The average lung capacity of a human is \(6.0 \mathrm{~L}\). How many moles of air are in your lungs when you are in the following situations? a. At sea level \((T=298 \mathrm{~K}, P=1.00 \mathrm{~atm})\). b. \(10 . \mathrm{m}\) below water \((T=298 \mathrm{~K}, P=1.97 \mathrm{~atm})\). c. At the top of Mount Everest \((T=200 . \mathrm{K}, P=0.296 \mathrm{~atm})\).

Short Answer

Expert verified
a.
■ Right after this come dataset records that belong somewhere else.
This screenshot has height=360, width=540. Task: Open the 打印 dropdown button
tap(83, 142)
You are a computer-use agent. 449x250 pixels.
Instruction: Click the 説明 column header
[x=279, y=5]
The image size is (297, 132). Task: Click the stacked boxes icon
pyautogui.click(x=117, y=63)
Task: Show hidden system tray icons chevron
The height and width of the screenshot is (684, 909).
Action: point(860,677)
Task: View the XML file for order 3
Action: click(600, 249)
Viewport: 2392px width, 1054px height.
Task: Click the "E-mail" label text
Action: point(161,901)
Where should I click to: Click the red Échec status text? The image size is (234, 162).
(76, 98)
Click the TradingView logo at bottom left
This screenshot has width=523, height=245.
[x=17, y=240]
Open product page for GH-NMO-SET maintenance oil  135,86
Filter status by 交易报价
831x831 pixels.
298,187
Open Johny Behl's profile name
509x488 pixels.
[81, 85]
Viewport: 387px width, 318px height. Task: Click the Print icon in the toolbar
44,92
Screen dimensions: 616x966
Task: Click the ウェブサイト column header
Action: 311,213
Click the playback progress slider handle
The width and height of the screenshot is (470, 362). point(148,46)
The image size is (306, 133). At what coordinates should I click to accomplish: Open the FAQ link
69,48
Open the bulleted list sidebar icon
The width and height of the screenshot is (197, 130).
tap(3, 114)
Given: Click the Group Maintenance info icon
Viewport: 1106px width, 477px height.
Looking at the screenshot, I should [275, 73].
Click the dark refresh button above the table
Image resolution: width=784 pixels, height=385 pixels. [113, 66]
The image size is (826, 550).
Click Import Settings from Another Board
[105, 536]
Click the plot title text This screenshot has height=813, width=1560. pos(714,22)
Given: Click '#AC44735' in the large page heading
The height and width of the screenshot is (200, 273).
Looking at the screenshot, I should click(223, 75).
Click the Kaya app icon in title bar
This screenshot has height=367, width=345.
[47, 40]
At sea level, there are approximately 0.245 moles of air in the lungs. b. 10 meters below water, there are approximately 0.482 moles of air in the lungs. c. At the top of Mount Everest, there are approximately 0.108 moles of air in the lungs.

Step by step solution

01

Solve for the number of moles (n) formula from the Ideal Gas Law equation

Starting with the Ideal Gas Law equation, solve for the number of moles (n) by dividing both sides by \(RT\). Here's the resulting formula: \[n = \frac{PV}{RT}\]
02

Calculate the number of moles at sea level

Plug in the values for sea level conditions (lung capacity = 6.0 L, T = 298 K, P = 1.00 atm) and gas constant (R = 0.0821 L∙atm/mol∙K) into the formula: \[n = \frac{(1.00\; \mathrm{atm})(6.0\; \mathrm{L})}{(0.0821\; \mathrm{L∙atm/mol∙K})(298\; \mathrm{K})}\] Calculate the value of n: \[n \approx 0.245 \mathrm{~moles}\]
03

Calculate the number of moles 10 meters below water

Plug in the values for 10 meters below water conditions (lung capacity = 6.0 L, T = 298 K, P = 1.97 atm) into the formula: \[n = \frac{(1.97\; \mathrm{atm})(6.0\; \mathrm{L})}{(0.0821\; \mathrm{L∙atm/mol∙K})(298\; \mathrm{K})}\] Calculate the value of n: \[n \approx 0.482\mathrm{~moles}\]
04

Calculate the number of moles at the top of Mount Everest

Plug in the values for Mount Everest conditions (lung capacity = 6.0 L, T = 200 K, P = 0.296 atm) into the formula: \[n = \frac{(0.296\; \mathrm{atm})(6.0\; \mathrm{L})}{(0.0821\; \mathrm{L∙atm/mol∙K})(200\; \mathrm{K})}\] Calculate the value of n: \[n \approx 0.108\mathrm{~moles}\] #Conclusion#: a. At sea level, there are approximately 0.245 moles of air in the lungs. b. 10 meters below water, there are approximately 0.482 moles of air in the lungs. c. At the top of Mount Everest, there are approximately 0.108 moles of air in the lungs.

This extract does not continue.